Publication year - 2007
Publication title -
pacing and clinical electrophysiology
Language(s) - English
Resource type - Journals
SCImago Journal Rank - 0.686
H-Index - 101
eISSN - 1540-8159
pISSN - 0147-8389
DOI - 10.1111/j.1540-8159.2007.00717.x
Subject(s) - medicine , cardiac resynchronization therapy , cardiology , qrs complex , left bundle branch block , ejection fraction , heart failure , ischemic cardiomyopathy , bundle branch block , right bundle branch block , electrical conduction system of the heart , electrocardiography , qt interval
Background:Cardiac resynchronization therapy (CRT) improves hemodynamics and decreases heart failure symptoms. However, the potential of CRT to bring about electrical remodeling of the heart has not been investigated.Methods and Results:We studied 25 patients, of whom 17 had a nonischemic cardiomyopathy, and 8 had an ischemic cardiomyopathy; 16 had left bundle branch block (LBBB), 1 right bundle branch block (RBBB), and 8 nonspecific intraventricular conduction delay. During routine device clinic visits, patients with chronic biventricular pacing (>6 months) were reprogrammed to VVI 40 to allow for native conduction to resume.
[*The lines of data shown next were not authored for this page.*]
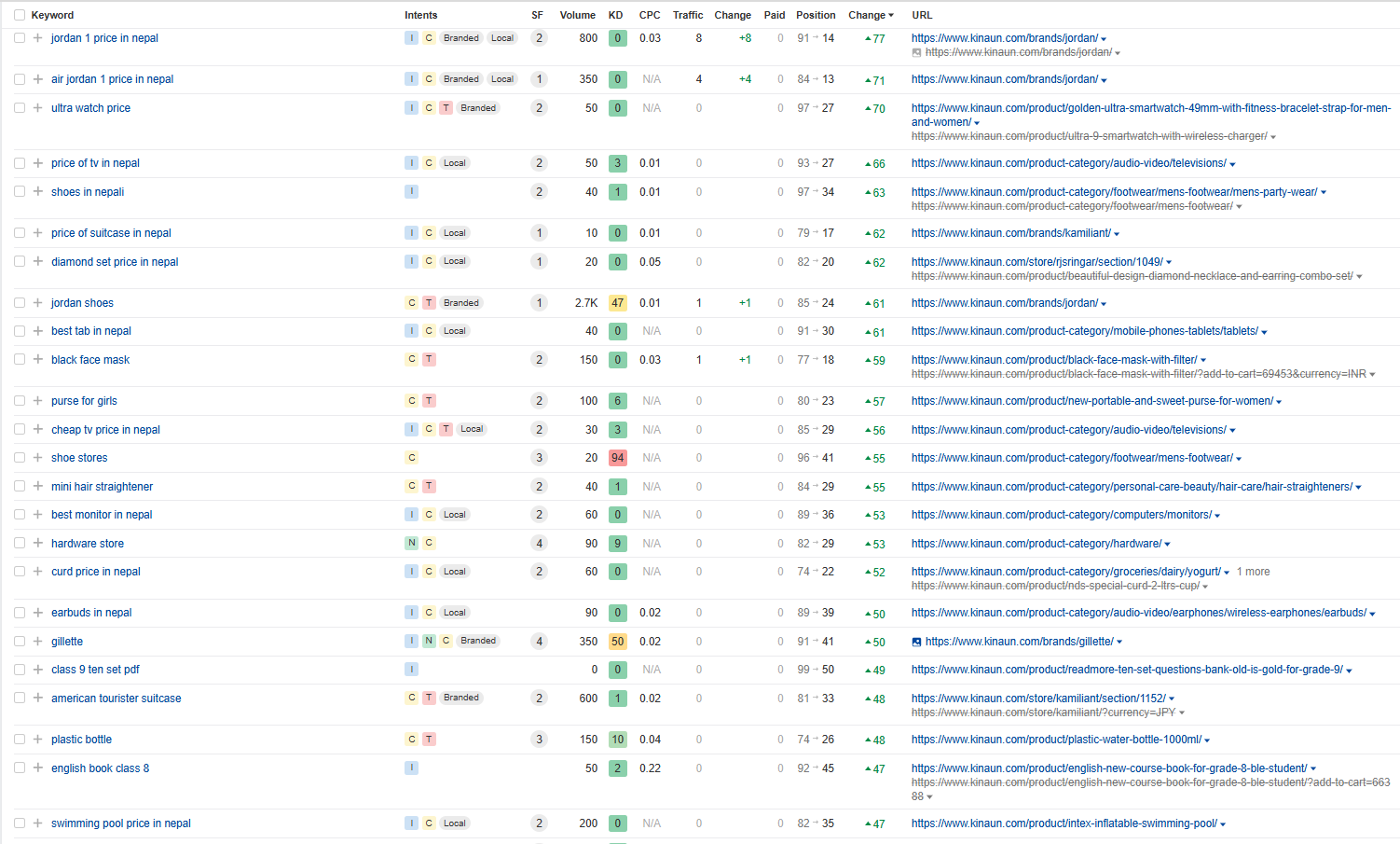Viewport: 1400px width, 844px height.
Task: Click the plus icon beside plastic bottle
Action: pos(37,740)
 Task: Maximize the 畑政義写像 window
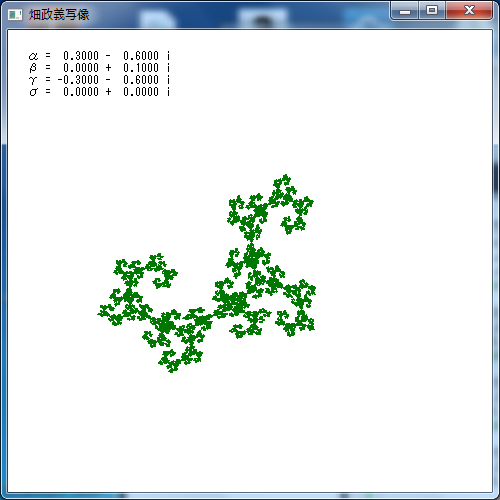pos(432,10)

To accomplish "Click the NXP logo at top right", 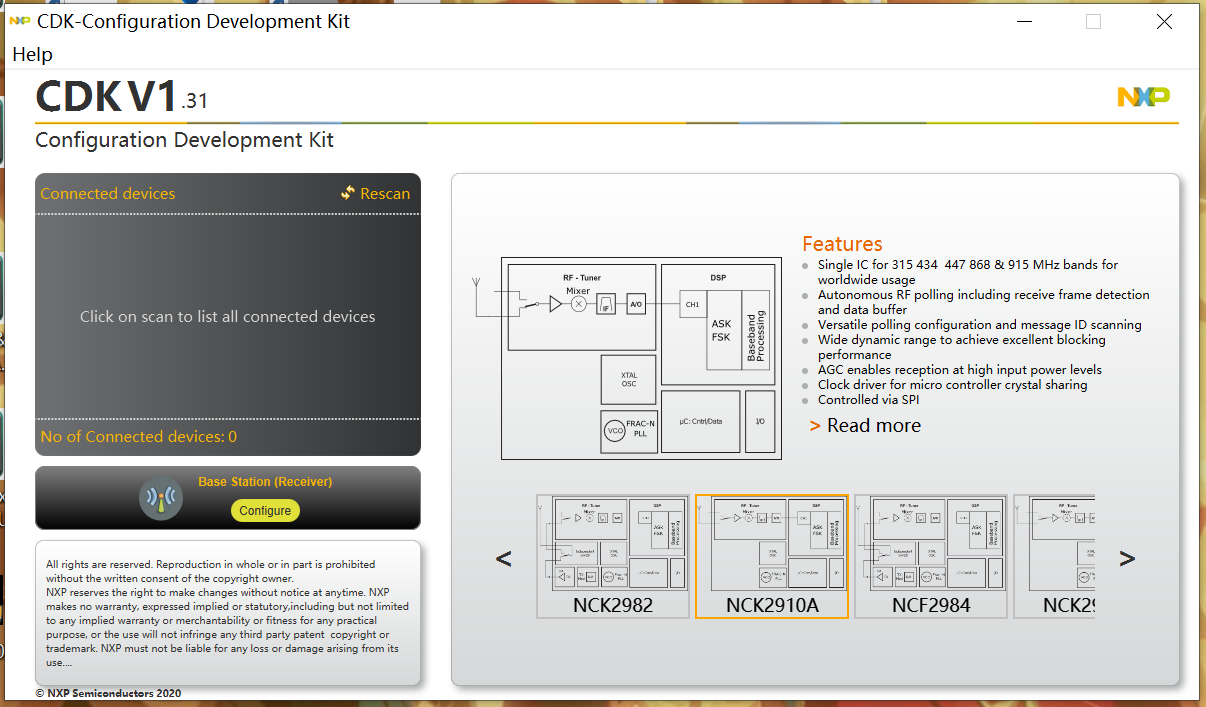I will click(x=1143, y=97).
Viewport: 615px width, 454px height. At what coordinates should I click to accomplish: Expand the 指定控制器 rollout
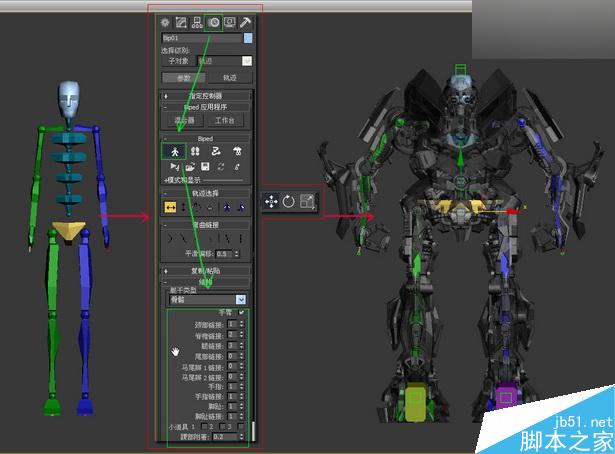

After 5 minutes of native rhythm, a surface electrocardiogram (ECG) was recorded, and then the previous device settings were restored. This ECG was compared to the preimplant ECG. Preimplant mean ejection fraction was 19% (range, 10%–35%), and follow‐up mean ejection fraction was 35% (12.5%–65%). Mean time from implant to follow‐up ECG was 14 months (range, 6–31). The QRS interval prior to CRT was 155 ± 29 ms, and shortened to 144 ± 31 ms (P = 0.0006), and the QRS axis shifted from −1 ± 59 to −26 ± 53 (P = 0.03). There was no significant change in PR or QTc interval, or in heart rate.Conclusion:CRT leads to a decrease in the surface QRS duration, without affecting other surface ECG parameters. The reduced electrical activation time may reflect changes in the specialized conduction system or in intramyocardial impulse transmission.